IVL lacks cytological features and characteristic vasculature of low-grade endometrial stromal sarcoma.
When in doubt, careful examination of the gross specimen including extrauterine vasculature and additional frozen sections should be performed.
Diffuse peritoneal leiomyomatosis (disseminated peritoneal leiomyomatosis) [18–20]
Patients of reproductive age and over 2/3 of them with a concurrent pregnancy.
May be an incidental finding at the time of C-section or postpartum tubal ligation.
Grossly appears as multiple peritoneal nodules of less than 1 cm in size (Fig. 5.18).
Fig. 5.18
Diffuse peritoneal leiomyomatosis. Note the presence of multiple peritoneal nodules of less than 1 cm on the surface of broad ligaments (a) and omentum (b)
Mature smooth muscle cell proliferation with occasional mitoses (less than 3 per 10 high-power fields) without significant cytological atypia and coagulative tumor cell necrosis (Fig. 5.19).
Fig. 5.19
Diffuse peritoneal leiomyomatosis. Nodular proliferation of mature smooth muscle cells (a, b) without cytological atypia, mitotic activity, or tumor cell necrosis (c, d)

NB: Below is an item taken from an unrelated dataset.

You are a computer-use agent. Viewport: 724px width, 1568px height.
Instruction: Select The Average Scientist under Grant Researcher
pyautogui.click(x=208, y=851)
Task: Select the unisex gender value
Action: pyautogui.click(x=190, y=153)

Generally a self-limiting disease with regression after pregnancy. Recurrence may be seen in subsequent pregnancies, however, and malignant transformation to leiomyosarcoma has been reported in rare cases.
Differential diagnosis
Leiomyosarcoma
Diagnostic pitfalls/key intraoperative consultation issues
In contrast to leiomyosarcoma, diffuse peritoneal leiomyomatosis lacks cytological atypia and coagulative tumor cell necrosis.
Benign metastasizing leiomyoma [21]
Conventional uterine leiomyoma with concurrent or subsequent (post-myomectomy) extrauterine tumors of similar histology
Frequent involvement of lung and rarely retroperitoneal and mediastinal lymph nodes, bone, and soft tissue
Differential diagnosis
Leiomyosarcoma
Diagnostic pitfalls/key intraoperative consultation issues
In contrast to leiomyosarcoma, metastasizing leiomyoma lacks diffuse cytological atypia and coagulative tumor cell necrosis.
Dissecting leiomyoma [22, 23]
Grossly lobulated myometrial lesion with ill-defined tumor border.
Histologically dissecting growth of bundles of mature smooth muscle cells protruding and splitting uterine myometrium.
In extremely rare cases, the dissecting smooth muscle bundles may extend into the broad ligament, forming a large mushroomlike mass (cotyledonoid variant).
The gross appearance may be quite alarming at the time of frozen section diagnosis. Leiomyosarcoma should be ruled out by careful microscopic examination.
Leiomyosarcoma [4] [1, 24]
Clinical features
Most common uterine sarcoma.
Adult patients over 40 years of age, with a mean age of 55 years.
May present with sudden uterine tumor growth in patients not on hormone replacement [25].
Other clinical symptoms include vaginal bleeding, pelvic mass, and pelvic pain or pressure.
Gross pathology (Fig. 5.20)
Fig. 5.20
Leiomyosarcoma (spindle cell). Large dominant intramural mass with a fleshy cut surface showing hemorrhage and necrosis (a, b)
Generally solitary large mass (average size of 10 cm) or the largest mass among multiple conventional leiomyomas.
Fleshy, soft, and bulging cut surface with varying colors and textures.
Infiltrative tumor border may be grossly apparent.
Necrosis and hemorrhage are common.
Microscopic features (see Table 5.2)
Hypercellular spindle cell proliferation forming disorganized fascicles and nodules (Fig. 5.21).